As we have observed, plaintiffs undertook to allege the unconstitutionality of the ordinance, but in our examination of the transcript of the record we have found no further reference to a constitutional question, or issue of construction of the constitution, Federal or State. The trial court, in sustaining plaintiffs' motion for judgment on the pleadings and in rendering the decree of injunction, did not by its order and decree disclose any issue of constitutional construction as a basis for its ruling and judgment. Defendant city's motion to set aside the judgment and, in the alternative, to render judgment for defendant or to grant a new trial, was "on the grounds and for the reasons that the said judgment is, under the pleadings and the law, contrary to the law."
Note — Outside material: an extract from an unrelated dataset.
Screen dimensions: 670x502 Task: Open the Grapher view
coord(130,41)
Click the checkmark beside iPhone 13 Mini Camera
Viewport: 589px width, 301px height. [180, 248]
Defendant city had the negative of any constitutional question which plaintiffs had raised; and if defendant desired to urge and preserve the point that the trial court erred in ruling any constitutional issue which may have been the basis of the trial court's decree, defendant city could and should have called the trial court's attention to the point by assignment of error in the motion for a new trial. It has been written that in order to preserve a constitutional question for review the question must be raised at the first available opportunity; the sections of the constitution claimed to have been violated must be specified; the point must be presented in the motion for a new trial, if any; and it must be adequately covered in the briefs. City of St. Louis v. Butler Co., 358 Mo. 1221, 219 S.W.2d 372, and cases therein cited; State ex rel. Kirks v. Allen, Mo.Sup., 250 S.W.2d 348; Cirese v. Spitcaufsky, *668 Mo.Sup., 259 S.W.2d 836. It is our conclusion that no contention of error of the trial court in ruling any constitutional question was preserved which would vest this court with appellate jurisdiction on the ground that the case involves the construction of Federal or State constitutions. See again Cirese v. Spitcaufsky, supra, and cases therein cited.

The fact that the City of Fulton is a party to the cause does not vest this court with appellate jurisdiction of the case. City is not a political subdivision of the State within the meaning of Const. Art. V, § 3, supra. Smith v. City of Sedalia, 228 Mo. 505, 128 S.W. 735; McGill v. City of St. Joseph, Mo.Sup., 31 S.W.2d 1038; Associated Holding Co. v. W. B. Kelley & Co., 336 Mo. 851, 81 S.W.2d 624; Stratton v. City of Warrensburg, Mo.Sup., 159 S.W.2d 766.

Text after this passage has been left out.